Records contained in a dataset
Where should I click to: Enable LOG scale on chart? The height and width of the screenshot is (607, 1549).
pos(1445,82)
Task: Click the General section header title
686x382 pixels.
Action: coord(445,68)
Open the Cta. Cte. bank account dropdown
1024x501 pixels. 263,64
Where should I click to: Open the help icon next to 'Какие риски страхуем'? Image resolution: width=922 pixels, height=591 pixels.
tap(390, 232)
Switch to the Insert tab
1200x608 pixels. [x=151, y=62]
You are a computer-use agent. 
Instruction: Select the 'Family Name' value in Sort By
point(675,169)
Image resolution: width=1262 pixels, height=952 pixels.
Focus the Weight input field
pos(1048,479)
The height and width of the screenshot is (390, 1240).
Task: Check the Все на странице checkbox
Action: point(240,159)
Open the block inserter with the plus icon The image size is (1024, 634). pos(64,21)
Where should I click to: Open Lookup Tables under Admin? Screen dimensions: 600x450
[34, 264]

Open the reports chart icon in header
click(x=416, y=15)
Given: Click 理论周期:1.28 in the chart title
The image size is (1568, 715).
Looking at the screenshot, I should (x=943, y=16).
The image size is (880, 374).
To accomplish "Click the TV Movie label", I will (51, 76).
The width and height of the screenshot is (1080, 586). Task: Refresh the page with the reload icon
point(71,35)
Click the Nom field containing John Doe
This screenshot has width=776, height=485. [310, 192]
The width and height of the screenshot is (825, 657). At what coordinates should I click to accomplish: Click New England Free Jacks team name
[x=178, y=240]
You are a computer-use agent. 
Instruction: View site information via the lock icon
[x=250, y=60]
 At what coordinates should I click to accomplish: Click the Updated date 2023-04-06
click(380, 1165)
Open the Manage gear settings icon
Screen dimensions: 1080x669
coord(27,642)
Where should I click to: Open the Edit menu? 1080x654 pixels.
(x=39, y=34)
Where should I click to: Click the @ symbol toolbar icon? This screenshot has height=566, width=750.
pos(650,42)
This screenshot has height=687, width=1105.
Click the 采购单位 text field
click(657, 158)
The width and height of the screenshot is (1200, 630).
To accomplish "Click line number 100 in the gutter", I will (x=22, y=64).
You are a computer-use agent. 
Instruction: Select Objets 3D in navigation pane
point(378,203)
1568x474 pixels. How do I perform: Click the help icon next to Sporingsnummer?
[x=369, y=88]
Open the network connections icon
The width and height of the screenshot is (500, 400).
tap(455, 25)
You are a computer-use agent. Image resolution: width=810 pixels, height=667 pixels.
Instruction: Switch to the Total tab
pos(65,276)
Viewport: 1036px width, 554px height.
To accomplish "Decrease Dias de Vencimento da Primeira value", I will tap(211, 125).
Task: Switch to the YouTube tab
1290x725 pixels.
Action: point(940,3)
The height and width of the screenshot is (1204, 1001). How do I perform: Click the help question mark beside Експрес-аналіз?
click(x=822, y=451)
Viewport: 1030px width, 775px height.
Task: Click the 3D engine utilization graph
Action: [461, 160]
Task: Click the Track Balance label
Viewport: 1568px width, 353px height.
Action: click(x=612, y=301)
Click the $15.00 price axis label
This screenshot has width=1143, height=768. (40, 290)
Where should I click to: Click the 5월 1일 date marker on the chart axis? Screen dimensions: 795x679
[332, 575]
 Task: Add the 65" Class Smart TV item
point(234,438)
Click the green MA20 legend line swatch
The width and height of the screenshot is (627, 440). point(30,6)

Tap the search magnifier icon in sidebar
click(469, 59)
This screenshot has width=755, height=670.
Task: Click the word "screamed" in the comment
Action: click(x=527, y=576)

* [About this exercise]
When a line of the records includes "title", that line belongs in the answer.

* [Exercise solution]
Task: Click the General section header title
Given: Click 理论周期:1.28 in the chart title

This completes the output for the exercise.